## What to produce:
Your answer should be the lines below from the one holding "Utilisation des données (584, 2176)" through the one holding "Geografia (30, 93)", copied exactly and with nothing else.

** Opening Extracted data block **

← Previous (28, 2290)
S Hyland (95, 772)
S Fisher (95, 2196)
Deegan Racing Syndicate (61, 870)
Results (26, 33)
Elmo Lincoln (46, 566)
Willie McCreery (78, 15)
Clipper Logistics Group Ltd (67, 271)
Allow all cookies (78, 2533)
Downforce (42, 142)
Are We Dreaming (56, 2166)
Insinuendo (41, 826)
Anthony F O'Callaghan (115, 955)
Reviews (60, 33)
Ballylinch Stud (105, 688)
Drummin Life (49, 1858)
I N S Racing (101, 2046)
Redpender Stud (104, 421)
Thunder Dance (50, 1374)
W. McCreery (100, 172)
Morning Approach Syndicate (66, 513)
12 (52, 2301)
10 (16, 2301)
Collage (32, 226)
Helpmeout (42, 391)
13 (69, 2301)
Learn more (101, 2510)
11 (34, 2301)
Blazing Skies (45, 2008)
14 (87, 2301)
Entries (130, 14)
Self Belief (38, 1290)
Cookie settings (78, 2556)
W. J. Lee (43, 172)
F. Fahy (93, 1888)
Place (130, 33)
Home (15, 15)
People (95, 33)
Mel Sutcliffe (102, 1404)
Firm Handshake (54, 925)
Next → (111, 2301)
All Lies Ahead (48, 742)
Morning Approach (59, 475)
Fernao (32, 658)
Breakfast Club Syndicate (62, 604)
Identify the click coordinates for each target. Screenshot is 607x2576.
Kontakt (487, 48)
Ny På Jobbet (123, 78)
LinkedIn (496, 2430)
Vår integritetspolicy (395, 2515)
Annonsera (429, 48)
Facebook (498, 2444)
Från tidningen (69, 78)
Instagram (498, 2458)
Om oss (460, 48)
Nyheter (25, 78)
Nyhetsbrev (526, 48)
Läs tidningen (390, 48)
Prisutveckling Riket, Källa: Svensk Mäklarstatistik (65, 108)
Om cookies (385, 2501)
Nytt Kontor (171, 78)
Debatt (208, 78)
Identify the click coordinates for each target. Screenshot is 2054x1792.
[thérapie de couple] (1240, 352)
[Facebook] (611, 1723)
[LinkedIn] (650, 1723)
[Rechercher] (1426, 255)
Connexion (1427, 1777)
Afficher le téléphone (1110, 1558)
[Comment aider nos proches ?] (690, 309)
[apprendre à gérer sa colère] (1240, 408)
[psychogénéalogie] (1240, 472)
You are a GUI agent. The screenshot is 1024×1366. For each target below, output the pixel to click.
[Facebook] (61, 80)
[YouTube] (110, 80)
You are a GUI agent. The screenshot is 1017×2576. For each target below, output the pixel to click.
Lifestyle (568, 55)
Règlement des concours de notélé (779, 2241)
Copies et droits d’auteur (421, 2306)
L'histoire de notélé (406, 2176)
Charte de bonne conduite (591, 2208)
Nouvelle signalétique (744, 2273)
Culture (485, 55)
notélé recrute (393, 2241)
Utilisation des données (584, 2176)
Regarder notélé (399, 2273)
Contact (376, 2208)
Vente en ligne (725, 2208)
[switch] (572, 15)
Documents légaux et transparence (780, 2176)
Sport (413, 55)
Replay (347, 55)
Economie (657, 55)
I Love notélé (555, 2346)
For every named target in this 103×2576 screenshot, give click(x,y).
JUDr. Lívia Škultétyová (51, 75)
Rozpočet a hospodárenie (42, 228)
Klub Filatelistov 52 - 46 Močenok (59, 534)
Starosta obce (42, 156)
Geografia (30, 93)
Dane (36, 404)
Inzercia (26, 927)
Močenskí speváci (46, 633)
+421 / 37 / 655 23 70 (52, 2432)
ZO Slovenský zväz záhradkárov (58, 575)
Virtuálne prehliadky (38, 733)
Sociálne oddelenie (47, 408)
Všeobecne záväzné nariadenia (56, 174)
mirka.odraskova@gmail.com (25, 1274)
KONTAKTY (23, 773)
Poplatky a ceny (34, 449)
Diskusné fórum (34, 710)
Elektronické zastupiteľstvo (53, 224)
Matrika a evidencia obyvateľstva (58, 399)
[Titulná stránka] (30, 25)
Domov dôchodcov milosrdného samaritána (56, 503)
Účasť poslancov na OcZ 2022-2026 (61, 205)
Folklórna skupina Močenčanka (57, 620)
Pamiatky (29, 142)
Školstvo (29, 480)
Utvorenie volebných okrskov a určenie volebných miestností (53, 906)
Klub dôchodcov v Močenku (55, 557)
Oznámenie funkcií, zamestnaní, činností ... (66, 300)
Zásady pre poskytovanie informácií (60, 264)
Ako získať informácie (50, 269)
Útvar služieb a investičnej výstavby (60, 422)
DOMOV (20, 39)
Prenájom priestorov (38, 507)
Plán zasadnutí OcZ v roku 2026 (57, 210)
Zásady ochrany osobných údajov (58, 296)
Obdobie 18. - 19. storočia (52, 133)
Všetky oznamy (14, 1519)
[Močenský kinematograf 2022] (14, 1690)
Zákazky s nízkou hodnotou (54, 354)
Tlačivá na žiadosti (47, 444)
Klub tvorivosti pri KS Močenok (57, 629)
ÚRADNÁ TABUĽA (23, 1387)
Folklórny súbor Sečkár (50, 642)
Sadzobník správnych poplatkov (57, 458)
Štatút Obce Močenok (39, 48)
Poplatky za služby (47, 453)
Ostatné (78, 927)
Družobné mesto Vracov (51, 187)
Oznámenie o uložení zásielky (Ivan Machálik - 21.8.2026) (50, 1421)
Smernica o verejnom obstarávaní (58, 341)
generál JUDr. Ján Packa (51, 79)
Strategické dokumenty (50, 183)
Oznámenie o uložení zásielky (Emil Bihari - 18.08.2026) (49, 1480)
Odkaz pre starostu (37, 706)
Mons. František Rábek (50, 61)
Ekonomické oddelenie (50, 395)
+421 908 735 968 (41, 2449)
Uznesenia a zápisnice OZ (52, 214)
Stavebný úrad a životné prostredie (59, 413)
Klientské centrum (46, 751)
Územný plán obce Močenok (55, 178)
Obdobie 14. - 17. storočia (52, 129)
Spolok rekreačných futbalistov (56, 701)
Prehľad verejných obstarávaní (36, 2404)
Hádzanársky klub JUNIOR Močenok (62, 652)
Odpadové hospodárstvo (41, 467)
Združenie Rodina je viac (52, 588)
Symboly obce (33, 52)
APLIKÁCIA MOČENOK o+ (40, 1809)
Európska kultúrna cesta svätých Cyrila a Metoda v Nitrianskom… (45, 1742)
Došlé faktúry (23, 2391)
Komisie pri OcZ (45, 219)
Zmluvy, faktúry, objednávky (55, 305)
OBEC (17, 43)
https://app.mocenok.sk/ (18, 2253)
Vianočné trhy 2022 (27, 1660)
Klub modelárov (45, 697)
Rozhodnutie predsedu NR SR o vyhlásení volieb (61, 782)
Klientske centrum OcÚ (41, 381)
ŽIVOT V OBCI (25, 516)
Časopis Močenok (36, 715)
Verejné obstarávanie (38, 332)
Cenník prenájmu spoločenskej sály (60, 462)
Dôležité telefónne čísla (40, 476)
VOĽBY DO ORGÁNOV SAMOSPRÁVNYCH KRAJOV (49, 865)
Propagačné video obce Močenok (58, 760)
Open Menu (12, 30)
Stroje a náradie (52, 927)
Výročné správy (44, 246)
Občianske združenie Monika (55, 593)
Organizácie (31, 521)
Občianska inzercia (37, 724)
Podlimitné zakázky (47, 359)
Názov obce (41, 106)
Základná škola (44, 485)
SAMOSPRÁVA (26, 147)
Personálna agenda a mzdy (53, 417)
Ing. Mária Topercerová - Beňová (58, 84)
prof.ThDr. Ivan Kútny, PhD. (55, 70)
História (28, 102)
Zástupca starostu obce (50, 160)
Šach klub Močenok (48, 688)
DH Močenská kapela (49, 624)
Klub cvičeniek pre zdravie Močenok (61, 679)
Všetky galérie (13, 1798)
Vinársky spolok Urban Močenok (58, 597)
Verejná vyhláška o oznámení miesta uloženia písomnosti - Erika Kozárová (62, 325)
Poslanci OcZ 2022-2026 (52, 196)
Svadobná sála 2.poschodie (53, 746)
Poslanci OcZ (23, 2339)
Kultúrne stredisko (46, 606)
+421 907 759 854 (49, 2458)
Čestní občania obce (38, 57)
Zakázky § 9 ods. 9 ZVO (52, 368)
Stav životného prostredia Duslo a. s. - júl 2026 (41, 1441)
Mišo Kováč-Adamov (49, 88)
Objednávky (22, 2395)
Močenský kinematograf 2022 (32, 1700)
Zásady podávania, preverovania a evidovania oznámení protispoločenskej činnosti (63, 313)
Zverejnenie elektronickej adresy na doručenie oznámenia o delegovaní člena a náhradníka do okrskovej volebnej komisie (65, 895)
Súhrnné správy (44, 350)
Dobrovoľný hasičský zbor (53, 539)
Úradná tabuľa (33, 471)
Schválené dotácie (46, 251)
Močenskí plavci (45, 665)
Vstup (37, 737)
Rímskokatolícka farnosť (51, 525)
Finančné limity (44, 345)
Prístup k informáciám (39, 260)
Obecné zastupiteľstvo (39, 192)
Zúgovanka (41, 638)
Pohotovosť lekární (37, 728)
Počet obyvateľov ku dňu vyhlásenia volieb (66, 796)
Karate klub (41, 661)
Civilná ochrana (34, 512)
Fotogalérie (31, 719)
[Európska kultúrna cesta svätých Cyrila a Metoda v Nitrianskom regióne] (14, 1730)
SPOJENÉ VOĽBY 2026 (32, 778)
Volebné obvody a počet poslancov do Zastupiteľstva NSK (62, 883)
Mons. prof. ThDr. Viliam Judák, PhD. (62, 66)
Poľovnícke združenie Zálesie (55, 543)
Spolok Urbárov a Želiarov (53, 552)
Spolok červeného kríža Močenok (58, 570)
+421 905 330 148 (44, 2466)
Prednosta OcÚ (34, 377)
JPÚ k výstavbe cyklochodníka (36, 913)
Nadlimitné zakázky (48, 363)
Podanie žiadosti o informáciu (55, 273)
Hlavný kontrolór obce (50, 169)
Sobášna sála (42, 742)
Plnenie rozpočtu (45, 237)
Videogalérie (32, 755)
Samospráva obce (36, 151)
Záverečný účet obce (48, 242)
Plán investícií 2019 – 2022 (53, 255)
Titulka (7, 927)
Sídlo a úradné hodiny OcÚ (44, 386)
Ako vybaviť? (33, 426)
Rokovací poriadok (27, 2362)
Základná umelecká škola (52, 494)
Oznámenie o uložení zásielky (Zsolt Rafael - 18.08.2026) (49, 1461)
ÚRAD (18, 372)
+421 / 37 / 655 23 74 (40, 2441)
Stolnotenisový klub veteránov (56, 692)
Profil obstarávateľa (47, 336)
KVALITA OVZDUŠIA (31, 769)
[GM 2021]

** Closing Extracted data block **

## Task result:
Utilisation des données (584, 2176)
Regarder notélé (399, 2273)
Contact (376, 2208)
Vente en ligne (725, 2208)
[switch] (572, 15)
Documents légaux et transparence (780, 2176)
Sport (413, 55)
Replay (347, 55)
Economie (657, 55)
I Love notélé (555, 2346)
For every named target in this 103×2576 screenshot, give click(x,y).
JUDr. Lívia Škultétyová (51, 75)
Rozpočet a hospodárenie (42, 228)
Klub Filatelistov 52 - 46 Močenok (59, 534)
Starosta obce (42, 156)
Geografia (30, 93)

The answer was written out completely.